Now, we zip ahead to the present day where Max is now 17. This August he will be 18 and both he and I are quite excited about his first year to vote. The idea of his last year of high school is very odd. It seems as if this kid has always been in either day care or school. I have no idea what I am going to do with myself when I am not contemplating scheduling, packing lunches or shopping for "school clothes". Where will he go to school next? Where will he live? Who will reach those wine glasses on the top shelf for me?
My plans were to put cloth diapers on this kid, make all my own baby food. This kid was never going to eat hot dogs or macaroni and cheese! Well, since he often ate clumps of dirt, and I managed to get over that, the other stuff sort of fell by the wayside too. Not to mention the bribery that would take place as one was preparing to enter the grocery store. The best day of both of our lives was when my favorite grocery store added a day care center!! He used to cry when he had to LEAVE the grocery store!! I can not tell you how many times I got all the way home to discover that I was still wearing one of their pagers.
There were those times that I am sure that some people, maybe those that write the books on "perfect parenting" would say that I did things that were less than stellar in my child rearing practices. Like running in the house for a moment as he played outdoors, letting him sit in the bathtub for a second as I ran and grabbed an extra towel in the hall closet or letting the VCR play "babysitter" as I had my coffee and tried to wake up on an EARLY Saturday morning and was not quite up to early morning chatter with a 4 year old. Did all of that make me a bad mom or make him a problematic child? In my mind I think not. Like they say, all the best laid plans will often go awry. You do the best that you can at the time. Learning not to beat yourself up along the way. As long as what you do is not causing great harm, then I think that you are ahead int he game. It was only as he got older, and I grew more comfortable in my role, that I also began to see that I was in good company. All the other working moms were doing the same things as me and hell, I ever learned a thing or two from them. I think that is why moms need other mom friends.
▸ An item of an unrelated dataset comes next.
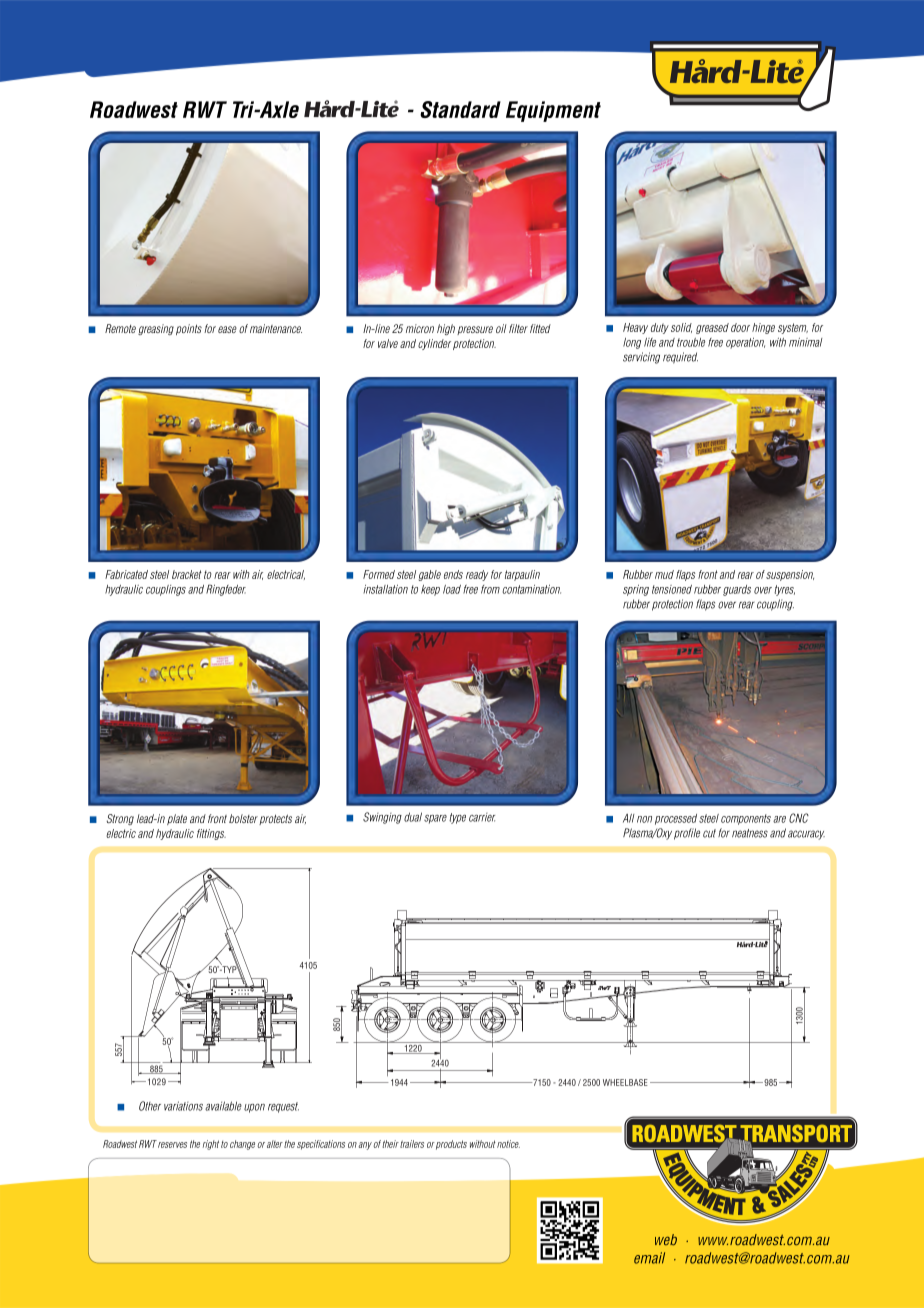 The height and width of the document is (1308, 924). What do you see at coordinates (126, 574) in the document?
I see `Fabricated` at bounding box center [126, 574].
The fact that he still needs me is a good feeling. Along with the Advil we looked for some old crutches last night. Put him to bed early and woke him up this AM to tell him I was calling him off school. I saw how he still needed me to care for him and offer comfort. To look at the "boo-boo" and tell him what needed to be done. Still needed me to make it "better". Although I was not kissing it like when he was four. Not the bottom of his foot that had been in a skate shoe for several hours!! The lessons learned as a mom, patience and selflessness being the top two, are and have been so important in my life. I had never anticipated how much it would impact me. As this Mothers Day approaches I would hope that we would all commend ourselves on a job "well done". Appreciate you for raising that child or those children and making it through an exceptional time, not only in your life, but in theirs as well.